The equities market closed on Monday on a negative note, as Nigerian Stock Exchange All Shares Index depreciated by 0.95% to close at 28,370.32basis points, compared with the 3.11% appreciation recorded previously. Its Year-to-Date (YTD) returns currently stands at -0.95%.
Though the Nigerian Stock Exchange All Shares Index, NSE ASI, closed the year 2015 down by 17.36 per cent the market opened for the first trading day of 2016 from a positive point following the steady positive streak it recorded in the last trading week of 2015.
The index appreciated by 3.11 per cent and 3.79 per cent last week Thursday and Wednesday respectively after a similar positive closing earlier in the week. NSE ASI closed the year at 28,642.25 points, compared with 34,657.15 as at end-December 2014. But week-on-week, the Index appreciated by 6.59 per cent and month-on-month it appreciated by 4.59 per cent in the last month of 2015.
Market breadth closed negative as Learn Africa Plc. led 12 gainers against 18 losers topped by Skye bank at the end of today’s session- an unimproved performance when compared with previous outlook.
Market turnover closes negative as volume declined by 60.75% against 82.13% decline recorded in the previous session. AUSTINLAZ, FBNH and TRANSCORP were the most active to boost market turnover. NESTLE and GUARANTY top market value list.
Meanwhile, market indicators of the financial health and perception of the economy appeared hazy as indicators point to all directions, with stock market looking up, currency market looking down and money market in mixed-grill.
In the currency market the Naira is likely to sustain stability this week on both the parallel and official interbank markets on weak demand for US Dollar with unofficial supplies and businesses yet to pick up for demands.
The local currency traded at N267/ USD1.0 on the parallel market on Thursday last week up from this year’s low of N280/ USD1.0 witnessed middle of last month. But the currency traded at N199.5/ USD1.0 in Central Bank of Nigeria, CBN’s managed official market, some 1.26 percent weaker.

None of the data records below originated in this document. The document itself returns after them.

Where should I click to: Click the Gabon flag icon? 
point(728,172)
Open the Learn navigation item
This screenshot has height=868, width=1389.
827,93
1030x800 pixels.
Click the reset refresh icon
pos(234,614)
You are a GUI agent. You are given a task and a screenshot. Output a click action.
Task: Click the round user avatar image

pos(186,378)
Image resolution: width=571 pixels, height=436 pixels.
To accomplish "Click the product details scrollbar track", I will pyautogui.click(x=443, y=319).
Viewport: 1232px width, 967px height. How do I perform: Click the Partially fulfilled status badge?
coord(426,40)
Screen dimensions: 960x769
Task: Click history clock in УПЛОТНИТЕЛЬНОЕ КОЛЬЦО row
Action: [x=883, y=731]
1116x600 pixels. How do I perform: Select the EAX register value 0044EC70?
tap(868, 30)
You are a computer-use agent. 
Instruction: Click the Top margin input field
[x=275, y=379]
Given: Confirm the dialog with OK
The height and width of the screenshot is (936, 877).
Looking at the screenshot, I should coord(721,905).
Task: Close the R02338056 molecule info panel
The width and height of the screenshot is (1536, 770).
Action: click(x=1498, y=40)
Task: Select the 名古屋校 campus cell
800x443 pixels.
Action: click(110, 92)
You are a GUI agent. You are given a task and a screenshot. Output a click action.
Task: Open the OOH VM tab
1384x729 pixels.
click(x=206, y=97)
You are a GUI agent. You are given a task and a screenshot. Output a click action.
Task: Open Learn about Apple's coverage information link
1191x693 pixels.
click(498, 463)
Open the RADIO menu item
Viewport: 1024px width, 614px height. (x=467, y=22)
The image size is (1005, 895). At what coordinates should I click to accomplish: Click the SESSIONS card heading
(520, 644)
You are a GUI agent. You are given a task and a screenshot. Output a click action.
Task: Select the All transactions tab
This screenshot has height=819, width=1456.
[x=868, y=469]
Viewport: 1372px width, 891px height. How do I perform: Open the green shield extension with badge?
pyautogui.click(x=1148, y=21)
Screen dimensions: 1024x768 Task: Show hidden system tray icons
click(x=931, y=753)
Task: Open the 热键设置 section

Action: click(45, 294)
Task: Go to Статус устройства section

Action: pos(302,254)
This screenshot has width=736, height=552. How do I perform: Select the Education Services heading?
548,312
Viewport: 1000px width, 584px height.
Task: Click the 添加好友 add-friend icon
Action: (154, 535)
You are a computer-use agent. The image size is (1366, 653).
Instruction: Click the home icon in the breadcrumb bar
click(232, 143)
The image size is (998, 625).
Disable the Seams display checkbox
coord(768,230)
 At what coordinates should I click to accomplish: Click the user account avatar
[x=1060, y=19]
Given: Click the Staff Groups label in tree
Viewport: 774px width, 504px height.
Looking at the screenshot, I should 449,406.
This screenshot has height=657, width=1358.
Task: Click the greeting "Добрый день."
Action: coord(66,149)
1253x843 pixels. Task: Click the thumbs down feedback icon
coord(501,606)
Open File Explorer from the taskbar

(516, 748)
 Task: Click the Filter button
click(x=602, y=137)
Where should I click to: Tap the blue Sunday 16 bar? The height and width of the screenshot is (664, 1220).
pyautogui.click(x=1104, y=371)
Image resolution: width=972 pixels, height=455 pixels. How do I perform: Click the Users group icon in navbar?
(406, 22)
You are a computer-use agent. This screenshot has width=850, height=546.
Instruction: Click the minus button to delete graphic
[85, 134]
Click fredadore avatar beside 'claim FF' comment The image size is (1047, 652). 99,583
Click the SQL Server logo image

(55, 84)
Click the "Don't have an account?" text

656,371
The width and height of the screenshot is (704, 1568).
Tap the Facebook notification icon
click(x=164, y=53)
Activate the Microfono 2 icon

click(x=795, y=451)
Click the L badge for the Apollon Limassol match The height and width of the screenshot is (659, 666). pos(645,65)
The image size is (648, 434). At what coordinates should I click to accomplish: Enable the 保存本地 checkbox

Also parallel market dealers say the reprieve and stability witnessed in the unofficial market was largely temporal as they see the rate resuming downwards slide in the next one to two weeks. In the money market Nigerian Interbank Offered Rates moved in mixed directions and dealers believe the trend will remain mixed in the days ahead.
At close of market last week the three month and six months tenors advanced, respectively, to 10.67 per cent and 12.76 per cent but, the one month tenor decline to 8.59 per cent while the overnight rate held steady. Also, the Nigerian Interbank True Treasury Bills Yields mostly advanced on apparent demand as yields on the one month, three month and six month yields rose to 1.49 per cent, 7.02 per cent and 7.72 per cent respectively. However, the three month yield fell to 3.53 per cent.
Also in the Federal Government Bond, FGN Bond market, OTC NG FGN bonds at the over the counter market moved in mixed directions as bulls struggled against bears. The 10-year, 16.39 per cent FGN January 2022 debt appreciated by N0.12 while its corresponding yield decreased to 10.84 per cent.
However, the 20-year, 10 per cent FGN July 2030 bond, the 5-year, 15.70 per cent FGN April 2017 paper and the 3-year, 13.05 per cent FGN August 2016 paper declined respectively, by N0.10, N1.01 and N0.03 while their corresponding yields rose to 10.95 per cent, 7.85 per cent and 5.96 per cent respectively.